Business Structures and Financial Concepts
Business Formation Structures
Sole Proprietorship:
- Simplest business structure with one individual owner.
- Income is reflected on personal tax returns.
- Unlimited liability; personal assets are at risk in case of business debts or lawsuits.
Partnership:
- Involves two or more individuals.
- Similar unlimited liability concerns as sole proprietorship.
Corporation:
- A separate legal entity with distinct legal and tax implications.
- Owners (shareholders) have limited liability; personal assets are protected.
- Can raise capital through selling shares of stock.
Limited Liability Company (LLC):
- Combination of partnership and corporation features.
- Provides limited liability protection while allowing flexible tax treatment.
Financial Concepts
Capital: Refers to money and financial resources available for businesses.
Revenue vs. Profits:
- Revenue: Total amount earned from sales.
- Profits: Revenue minus expenses (net income).
Stockholders vs. Stakeholders:
- Stockholders are individuals who own shares; stakeholders encompass anyone affected by the business's actions (employees, customers, suppliers).
Business Activity Categories
Financing Activities:
- Activities concerning obtaining funds (issuing shares, taking loans).
- Include both incoming (loans received) and outgoing (loan repayments) cash activities.
Investing Activities:
- Involves acquisition and disposal of long-term assets (buildings, equipment).
- Does not include inventory purchases (classified under operating activities).
Operating Activities:
- Day-to-day activities of a business (selling goods/services, paying salaries).
- Any cash activities not classified as financing or investing fall here.
Financial Statements Overview
Balance Sheet:
- Snapshot of a company's assets, liabilities, and equity at a specific point in time.
Income Statement:
- Summary of revenue and expenses over a period, highlighting net income.
Statement of Cash Flows:
- Tracks cash inflows and outflows categorized by operating, investing, and financing activities over a period.

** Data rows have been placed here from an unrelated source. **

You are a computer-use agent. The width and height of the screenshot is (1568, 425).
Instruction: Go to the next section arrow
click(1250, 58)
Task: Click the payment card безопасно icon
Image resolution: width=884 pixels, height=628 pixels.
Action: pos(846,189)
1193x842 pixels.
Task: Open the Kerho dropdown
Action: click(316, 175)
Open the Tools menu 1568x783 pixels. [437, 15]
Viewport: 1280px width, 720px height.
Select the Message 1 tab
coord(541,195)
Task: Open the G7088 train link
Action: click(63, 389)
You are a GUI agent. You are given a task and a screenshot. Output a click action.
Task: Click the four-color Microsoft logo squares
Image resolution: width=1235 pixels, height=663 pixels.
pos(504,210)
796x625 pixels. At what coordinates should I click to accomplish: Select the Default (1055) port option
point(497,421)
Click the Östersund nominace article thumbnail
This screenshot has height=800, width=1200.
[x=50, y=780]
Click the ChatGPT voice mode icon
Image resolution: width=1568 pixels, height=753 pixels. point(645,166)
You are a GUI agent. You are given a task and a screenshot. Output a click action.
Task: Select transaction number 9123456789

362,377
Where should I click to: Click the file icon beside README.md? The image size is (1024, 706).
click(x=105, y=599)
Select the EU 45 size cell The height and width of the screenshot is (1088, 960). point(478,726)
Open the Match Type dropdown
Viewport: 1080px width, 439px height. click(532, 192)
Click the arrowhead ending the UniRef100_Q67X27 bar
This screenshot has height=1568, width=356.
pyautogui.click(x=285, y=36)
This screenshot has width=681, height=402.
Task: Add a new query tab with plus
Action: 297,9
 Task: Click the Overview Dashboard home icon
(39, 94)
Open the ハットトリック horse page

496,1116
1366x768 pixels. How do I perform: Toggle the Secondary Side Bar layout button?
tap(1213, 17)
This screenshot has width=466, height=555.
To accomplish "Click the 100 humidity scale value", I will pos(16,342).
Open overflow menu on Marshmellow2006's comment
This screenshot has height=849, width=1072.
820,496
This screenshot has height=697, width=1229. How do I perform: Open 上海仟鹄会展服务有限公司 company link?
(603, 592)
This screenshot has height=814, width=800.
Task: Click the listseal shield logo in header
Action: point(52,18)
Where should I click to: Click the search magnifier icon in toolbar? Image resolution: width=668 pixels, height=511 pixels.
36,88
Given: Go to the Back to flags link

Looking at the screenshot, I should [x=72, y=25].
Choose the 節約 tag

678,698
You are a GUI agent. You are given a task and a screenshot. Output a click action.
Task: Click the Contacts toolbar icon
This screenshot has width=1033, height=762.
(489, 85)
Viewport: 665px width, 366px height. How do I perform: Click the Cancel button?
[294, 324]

Statement of Stockholders' Equity:
- Shows changes in equity accounts over a period, but less focus in this course.
Key Distinctions
- Net Income vs. Cash Flow:
- Net income may not equal total cash flow due to timing discrepancies in cash transactions (e.g., loans vs. earned income).
- Understanding different financial statements is critical for analyzing a company's performance.